┌──

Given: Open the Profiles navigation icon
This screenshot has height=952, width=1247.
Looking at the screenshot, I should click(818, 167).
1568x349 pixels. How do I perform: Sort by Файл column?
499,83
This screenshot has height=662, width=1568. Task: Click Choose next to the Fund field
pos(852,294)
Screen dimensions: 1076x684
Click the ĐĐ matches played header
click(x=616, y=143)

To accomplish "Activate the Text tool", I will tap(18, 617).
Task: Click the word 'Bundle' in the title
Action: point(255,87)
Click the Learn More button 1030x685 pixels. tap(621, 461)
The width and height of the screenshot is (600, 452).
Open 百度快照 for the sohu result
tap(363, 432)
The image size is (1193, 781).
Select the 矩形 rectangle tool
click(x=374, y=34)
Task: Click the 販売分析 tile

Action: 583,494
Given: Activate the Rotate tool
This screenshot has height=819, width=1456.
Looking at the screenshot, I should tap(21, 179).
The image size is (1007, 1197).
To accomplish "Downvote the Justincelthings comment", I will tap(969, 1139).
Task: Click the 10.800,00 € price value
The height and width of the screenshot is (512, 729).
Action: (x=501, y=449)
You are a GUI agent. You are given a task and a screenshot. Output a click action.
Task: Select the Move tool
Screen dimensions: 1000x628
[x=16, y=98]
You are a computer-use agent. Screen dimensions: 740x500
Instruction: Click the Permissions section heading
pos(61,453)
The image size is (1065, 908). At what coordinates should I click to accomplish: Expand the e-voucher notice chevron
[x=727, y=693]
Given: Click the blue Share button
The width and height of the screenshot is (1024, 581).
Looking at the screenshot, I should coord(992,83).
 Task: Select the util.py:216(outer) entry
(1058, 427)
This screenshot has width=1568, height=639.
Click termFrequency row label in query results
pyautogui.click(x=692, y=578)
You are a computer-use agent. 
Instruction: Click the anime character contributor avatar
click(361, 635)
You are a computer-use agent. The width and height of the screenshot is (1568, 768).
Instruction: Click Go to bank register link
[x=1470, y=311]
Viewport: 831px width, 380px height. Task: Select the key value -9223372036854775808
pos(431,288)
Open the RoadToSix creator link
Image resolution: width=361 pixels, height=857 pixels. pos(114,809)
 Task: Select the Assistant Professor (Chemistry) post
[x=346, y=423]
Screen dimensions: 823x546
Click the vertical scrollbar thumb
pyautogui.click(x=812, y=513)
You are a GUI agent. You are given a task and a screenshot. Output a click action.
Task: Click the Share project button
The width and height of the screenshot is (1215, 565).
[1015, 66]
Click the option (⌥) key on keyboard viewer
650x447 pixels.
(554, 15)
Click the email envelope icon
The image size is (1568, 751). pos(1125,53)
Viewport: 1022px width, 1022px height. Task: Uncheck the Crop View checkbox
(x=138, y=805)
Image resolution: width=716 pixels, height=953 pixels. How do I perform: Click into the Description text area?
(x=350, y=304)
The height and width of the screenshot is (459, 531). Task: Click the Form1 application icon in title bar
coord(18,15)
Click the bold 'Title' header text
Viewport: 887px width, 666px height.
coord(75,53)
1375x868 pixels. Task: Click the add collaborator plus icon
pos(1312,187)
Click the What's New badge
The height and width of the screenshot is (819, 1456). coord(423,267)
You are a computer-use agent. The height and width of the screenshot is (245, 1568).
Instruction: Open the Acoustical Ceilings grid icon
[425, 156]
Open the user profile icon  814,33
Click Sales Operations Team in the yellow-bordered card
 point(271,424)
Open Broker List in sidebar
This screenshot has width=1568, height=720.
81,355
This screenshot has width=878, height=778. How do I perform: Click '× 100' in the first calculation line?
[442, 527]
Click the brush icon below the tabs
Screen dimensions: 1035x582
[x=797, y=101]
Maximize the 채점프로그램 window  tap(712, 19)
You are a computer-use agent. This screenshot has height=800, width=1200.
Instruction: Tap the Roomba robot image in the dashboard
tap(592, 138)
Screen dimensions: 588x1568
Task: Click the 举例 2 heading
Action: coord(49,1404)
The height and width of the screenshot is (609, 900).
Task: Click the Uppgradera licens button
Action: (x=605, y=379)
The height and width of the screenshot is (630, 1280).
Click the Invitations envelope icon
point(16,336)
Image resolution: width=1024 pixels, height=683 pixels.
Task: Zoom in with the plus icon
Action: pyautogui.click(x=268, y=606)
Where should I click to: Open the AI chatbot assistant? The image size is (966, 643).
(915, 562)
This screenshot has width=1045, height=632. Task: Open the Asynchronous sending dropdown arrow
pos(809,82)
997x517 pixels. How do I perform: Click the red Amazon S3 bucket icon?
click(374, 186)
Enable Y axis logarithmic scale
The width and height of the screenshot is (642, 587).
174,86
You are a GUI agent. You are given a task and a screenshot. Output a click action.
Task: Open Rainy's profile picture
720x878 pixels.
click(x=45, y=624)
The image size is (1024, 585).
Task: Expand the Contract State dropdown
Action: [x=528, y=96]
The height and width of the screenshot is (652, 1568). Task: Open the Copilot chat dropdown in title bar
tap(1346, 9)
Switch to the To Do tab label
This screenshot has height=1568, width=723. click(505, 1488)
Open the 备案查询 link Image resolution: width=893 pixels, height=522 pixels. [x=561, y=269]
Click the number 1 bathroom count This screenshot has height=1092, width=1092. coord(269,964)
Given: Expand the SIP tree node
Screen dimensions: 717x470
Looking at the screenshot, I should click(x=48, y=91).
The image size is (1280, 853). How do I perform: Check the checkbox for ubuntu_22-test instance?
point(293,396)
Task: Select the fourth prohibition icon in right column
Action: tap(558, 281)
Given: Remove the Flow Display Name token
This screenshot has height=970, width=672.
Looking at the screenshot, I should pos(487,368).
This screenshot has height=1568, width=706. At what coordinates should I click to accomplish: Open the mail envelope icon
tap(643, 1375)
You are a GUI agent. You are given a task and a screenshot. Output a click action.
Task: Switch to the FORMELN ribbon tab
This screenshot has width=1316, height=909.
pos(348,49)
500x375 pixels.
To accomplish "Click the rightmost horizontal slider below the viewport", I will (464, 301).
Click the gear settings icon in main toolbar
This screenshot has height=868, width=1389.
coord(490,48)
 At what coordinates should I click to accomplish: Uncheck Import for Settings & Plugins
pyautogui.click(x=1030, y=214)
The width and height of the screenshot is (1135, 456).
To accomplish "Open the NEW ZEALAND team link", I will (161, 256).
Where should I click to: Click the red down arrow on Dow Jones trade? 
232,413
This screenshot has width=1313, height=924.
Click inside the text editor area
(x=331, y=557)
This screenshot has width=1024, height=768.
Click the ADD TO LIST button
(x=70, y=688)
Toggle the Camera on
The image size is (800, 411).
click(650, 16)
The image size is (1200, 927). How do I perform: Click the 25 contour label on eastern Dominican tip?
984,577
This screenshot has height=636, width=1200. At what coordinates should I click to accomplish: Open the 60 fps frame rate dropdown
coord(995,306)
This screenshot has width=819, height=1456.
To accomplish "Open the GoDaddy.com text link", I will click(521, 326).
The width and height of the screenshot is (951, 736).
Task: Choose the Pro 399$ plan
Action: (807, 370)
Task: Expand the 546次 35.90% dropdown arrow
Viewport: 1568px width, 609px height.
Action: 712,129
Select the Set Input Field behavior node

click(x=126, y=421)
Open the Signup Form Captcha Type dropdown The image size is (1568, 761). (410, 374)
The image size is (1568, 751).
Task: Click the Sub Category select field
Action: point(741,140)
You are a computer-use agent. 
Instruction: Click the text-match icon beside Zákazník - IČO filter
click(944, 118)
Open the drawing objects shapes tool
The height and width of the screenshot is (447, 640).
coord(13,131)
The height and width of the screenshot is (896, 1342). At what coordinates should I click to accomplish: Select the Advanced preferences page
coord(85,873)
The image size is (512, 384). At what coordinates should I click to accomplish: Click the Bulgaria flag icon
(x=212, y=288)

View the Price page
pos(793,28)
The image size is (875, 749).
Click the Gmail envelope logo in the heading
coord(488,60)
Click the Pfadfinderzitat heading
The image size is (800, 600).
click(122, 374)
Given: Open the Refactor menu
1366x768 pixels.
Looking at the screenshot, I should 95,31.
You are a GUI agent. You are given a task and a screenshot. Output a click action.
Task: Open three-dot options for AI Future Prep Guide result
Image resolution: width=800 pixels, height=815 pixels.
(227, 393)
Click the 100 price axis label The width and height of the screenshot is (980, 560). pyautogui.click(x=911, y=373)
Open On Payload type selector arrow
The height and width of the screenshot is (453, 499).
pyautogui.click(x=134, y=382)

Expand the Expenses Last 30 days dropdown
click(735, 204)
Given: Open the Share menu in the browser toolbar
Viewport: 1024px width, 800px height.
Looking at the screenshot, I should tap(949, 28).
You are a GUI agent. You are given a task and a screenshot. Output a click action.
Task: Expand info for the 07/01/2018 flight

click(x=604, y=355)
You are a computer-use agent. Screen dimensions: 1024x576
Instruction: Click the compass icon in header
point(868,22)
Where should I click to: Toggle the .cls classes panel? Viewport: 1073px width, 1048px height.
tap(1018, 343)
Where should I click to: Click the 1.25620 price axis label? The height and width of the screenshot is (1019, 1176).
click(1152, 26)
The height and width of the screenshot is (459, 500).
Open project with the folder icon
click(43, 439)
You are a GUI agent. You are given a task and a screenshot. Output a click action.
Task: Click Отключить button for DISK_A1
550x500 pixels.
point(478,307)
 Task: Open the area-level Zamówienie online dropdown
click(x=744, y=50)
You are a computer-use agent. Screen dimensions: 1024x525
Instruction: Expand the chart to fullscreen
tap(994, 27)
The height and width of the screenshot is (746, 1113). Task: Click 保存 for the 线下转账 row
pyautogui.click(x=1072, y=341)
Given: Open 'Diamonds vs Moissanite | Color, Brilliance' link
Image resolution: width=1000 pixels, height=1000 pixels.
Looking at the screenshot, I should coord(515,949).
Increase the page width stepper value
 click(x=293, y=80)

└──

REQUIREMENT. Find out how many lines above hold "menu". Write only the number.

TASK RESULT. 2